# TASK ITEM
Set out exactly every line of the entries below, starting at the line that holds "This screenshot has height=722, width=1050." and stopping after the line that holds "View 272 school alumni work here".

(Saved data entries)
·····

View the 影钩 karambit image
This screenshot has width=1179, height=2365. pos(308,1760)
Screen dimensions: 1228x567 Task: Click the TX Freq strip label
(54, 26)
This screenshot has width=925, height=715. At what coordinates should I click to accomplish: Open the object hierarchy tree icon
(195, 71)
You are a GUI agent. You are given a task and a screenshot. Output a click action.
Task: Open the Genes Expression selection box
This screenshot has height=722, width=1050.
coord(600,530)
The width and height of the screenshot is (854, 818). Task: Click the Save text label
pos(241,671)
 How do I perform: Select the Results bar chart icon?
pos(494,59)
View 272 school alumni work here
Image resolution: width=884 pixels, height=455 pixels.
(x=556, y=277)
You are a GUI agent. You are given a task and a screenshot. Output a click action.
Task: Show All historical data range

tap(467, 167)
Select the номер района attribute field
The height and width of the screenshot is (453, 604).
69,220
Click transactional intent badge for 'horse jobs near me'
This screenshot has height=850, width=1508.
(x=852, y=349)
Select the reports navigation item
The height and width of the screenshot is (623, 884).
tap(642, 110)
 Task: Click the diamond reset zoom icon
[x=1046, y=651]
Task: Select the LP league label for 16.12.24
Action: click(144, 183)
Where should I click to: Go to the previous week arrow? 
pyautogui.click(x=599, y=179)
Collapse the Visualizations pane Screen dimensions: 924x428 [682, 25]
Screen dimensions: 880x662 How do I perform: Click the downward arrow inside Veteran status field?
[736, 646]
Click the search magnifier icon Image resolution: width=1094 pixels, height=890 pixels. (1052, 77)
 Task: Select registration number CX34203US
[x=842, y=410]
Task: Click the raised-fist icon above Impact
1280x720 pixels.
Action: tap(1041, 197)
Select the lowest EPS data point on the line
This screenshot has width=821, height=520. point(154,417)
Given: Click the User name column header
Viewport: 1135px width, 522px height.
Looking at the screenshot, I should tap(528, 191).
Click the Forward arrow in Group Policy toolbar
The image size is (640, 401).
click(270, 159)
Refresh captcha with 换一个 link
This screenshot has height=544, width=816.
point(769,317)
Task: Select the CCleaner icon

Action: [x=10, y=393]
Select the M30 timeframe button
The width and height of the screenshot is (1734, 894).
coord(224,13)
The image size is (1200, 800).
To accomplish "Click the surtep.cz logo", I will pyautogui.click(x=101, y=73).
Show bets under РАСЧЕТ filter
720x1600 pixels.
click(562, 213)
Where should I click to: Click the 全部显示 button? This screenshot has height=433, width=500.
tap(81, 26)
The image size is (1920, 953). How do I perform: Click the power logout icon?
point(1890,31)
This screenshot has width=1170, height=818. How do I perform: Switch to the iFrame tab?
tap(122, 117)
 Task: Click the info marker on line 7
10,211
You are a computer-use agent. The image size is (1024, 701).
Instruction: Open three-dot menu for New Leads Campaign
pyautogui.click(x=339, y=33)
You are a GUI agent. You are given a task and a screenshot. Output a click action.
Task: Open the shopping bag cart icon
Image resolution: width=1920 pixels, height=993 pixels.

·····

# SOLUTION FOR THIS TASK
This screenshot has height=722, width=1050.
coord(600,530)
The width and height of the screenshot is (854, 818). Task: Click the Save text label
pos(241,671)
 How do I perform: Select the Results bar chart icon?
pos(494,59)
View 272 school alumni work here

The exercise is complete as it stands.